Mais qui m’expliquera la relation entre le romanche et le roumain ?
J’ai découvert sans les chercher les innombrables relations du roumain avec un grand nombre d’autres langues. Voilà qu’en ouvrant une porte et malgré mes précautions, ce sont des tonnes de questions qui me dégringolent dessus. Le peu de linguistique que j’ai eu l’occasion d’apprendre était infiniment barbant, mais sans doute est-ce le mode d’enseignement qu’il faut incriminer et non pas le contenu.
Les yeux fermés j’imagine ces cartes sur lesquelles des flèches de tailles et de couleurs variables, orientées ouest-est, racontent la lente installation des peuples, les interpénétrations des langues, cette grande marmite d’où sortent des soupes si diverses…
Faut-il connaître l’histoire et la géographie pour apprendre le roumain ?

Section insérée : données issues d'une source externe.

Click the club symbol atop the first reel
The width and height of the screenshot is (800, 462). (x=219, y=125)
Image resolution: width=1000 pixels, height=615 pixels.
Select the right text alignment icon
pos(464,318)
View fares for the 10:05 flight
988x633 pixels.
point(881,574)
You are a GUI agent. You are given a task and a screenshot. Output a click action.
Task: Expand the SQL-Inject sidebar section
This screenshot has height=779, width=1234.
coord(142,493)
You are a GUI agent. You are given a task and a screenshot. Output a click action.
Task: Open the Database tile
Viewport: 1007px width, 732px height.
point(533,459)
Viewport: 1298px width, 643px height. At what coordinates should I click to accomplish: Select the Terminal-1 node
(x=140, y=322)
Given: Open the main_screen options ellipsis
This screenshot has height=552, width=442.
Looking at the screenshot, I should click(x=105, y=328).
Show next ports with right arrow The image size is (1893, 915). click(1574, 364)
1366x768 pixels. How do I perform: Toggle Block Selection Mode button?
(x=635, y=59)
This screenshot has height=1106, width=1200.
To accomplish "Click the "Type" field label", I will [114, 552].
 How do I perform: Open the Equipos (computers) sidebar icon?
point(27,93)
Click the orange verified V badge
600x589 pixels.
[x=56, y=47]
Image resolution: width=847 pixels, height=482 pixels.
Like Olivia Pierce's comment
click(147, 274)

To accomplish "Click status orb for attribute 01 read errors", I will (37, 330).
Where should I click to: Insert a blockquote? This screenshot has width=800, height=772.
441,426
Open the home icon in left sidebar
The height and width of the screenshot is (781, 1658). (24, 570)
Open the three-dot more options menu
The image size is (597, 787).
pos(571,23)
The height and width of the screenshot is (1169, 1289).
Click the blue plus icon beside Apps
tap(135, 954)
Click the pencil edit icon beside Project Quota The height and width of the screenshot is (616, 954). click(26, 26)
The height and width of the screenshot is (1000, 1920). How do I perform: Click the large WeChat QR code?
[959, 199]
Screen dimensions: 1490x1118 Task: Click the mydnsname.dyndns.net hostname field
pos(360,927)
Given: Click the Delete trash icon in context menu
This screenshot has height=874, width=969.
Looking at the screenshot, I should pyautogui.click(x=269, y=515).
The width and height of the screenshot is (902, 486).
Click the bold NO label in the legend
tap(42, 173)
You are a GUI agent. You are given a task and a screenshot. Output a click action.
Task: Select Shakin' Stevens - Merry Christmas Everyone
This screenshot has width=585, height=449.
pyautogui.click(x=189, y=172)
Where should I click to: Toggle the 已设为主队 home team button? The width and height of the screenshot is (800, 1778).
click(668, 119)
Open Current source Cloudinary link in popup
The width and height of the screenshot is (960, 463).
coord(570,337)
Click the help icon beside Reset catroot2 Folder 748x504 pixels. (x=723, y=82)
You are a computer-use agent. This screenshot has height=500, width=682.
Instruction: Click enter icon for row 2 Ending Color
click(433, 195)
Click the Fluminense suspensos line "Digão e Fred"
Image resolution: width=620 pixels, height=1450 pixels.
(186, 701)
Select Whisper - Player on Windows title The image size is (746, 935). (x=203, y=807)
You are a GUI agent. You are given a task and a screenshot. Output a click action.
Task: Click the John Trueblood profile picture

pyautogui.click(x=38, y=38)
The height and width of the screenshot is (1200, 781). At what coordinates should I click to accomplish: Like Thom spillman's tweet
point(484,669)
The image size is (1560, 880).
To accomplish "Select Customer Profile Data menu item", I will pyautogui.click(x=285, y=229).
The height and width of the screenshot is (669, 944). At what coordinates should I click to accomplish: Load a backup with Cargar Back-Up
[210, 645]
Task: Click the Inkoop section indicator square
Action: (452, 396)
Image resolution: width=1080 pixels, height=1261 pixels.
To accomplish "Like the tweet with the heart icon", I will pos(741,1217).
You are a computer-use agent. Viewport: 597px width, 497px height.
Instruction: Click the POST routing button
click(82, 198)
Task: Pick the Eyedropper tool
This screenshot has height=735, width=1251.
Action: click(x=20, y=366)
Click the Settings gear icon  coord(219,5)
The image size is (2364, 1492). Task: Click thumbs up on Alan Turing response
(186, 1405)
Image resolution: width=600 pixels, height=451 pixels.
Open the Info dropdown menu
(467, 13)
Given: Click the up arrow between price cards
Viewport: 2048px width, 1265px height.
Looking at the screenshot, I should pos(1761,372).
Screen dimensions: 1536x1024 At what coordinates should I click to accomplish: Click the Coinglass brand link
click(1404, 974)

Non bien sûr, on peut bien faire du monsieur Jourdain sans le savoir.
Mais l’idée d’une langue internationale, même si je dois repartir à zéro pour l’étudier, cela me parlerait quand même bien. Je trouve très amusant d’apprendre les mots d’une autre langue, et j’apprécie la réaction de la personne en face, qui m’a entendue parler français à monsieur La Feuille, quand je lui dis quelques mots dans sa langue.
En même temps j’arrive vite au bout de mes rudiments et c’est toujours extrêmement inconfortable. Je pense souvent aux étrangers qui n’ont pas choisi de l’être, aux migrants, aux expulsés… Nous, au moins, nous sommes libres dans nos déplacements et nous retrouverons la terre de notre langue maternelle quand nous le voudrons.
Et pour ce faire, après avoir traversé à l’aller Suisse, un bout d’Allemagne, d’Autriche, la Hongrie, au retour nous reverrons la Hongrie, puis la Slovénie et l’Italie.
On ne devrait étudier une langue que par plaisir. Plus généralement on ne devrait étudier que par plaisir.
Rencontrer les gens quand on visite leur pays est une dimension incontournable du voyage. Comment faire ? Une vraie langue internationale, ça manque cruellement. Mais l’étude de celle-ci ne doit pas se faire au détriment de la langue maternelle, incontournable pour chacun d’entre nous : le bilinguisme me semble donc la solution. Si nous avions plus en commun, il y aurait peut-être plus de fraternité et moins de peur de l’étrange étranger.
En même temps, il disparaît des parlers à une vitesse inquiétante, des parlers qui sont la langue maternelle d’une population trop petite ou trop disséminée. Des parlers qui sont aussi la conservation de la culture ancienne, et à ce titre ont une inestimable valeur.
Bilinguons donc, en espérant qu’il en reste toujours quelque chose.
En Roumanie, n’oubliez pas de demander du “bronze dé bourdouf”, on vous servira du fromage de brebis.
4 Comments so far...
Yvanne Says:
10 octobre 2010 at 21:56.
Hellooooo, les voyageurs !
Ça faisait un moment que je n’étais venue faire un tour sur votre feuille et voilà que je tombe sur un article que je trouve intéressant à plus d’un titre.
Je vous souhaite un bon séjour. Vous passez par le Danube rouge au retour ?
Bisous
Lavande Says:
10 octobre 2010 at 22:26.
Eh bien j’ai compris toutes les pancartes! je suis bonne hein?
Pascaline Chion Says:
11 octobre 2010 at 13:15.
Yvanne, j’ai triché, nous sommes rentrés, là. J’avais bien avancé l’écriture de mon article et c’était plus simple de conserver au futur ce qui relevait en réalité du passé. Le temps ça change sans arrêt, ma pov’ dame, celui qui passe comme celui qu’il fait.
Ainsi nous sommes passés relativement près d’Ajka, avant même la catastrophe, et c’est forcément mieux pour nous.
Pascaline Chion Says:
11 octobre 2010 at 13:19.
Lavande, oui tu es bonne, mais la difficulté était réduite quand même !
J’ai évité de photographier les innombrables pubs pour « orange », alors que cette couleur se nomme « portocaliu » en roumain… On se doute du pourquoi de ces « orange » partout, ainsi que de son grand concurrent dont j’ai oublié le nom.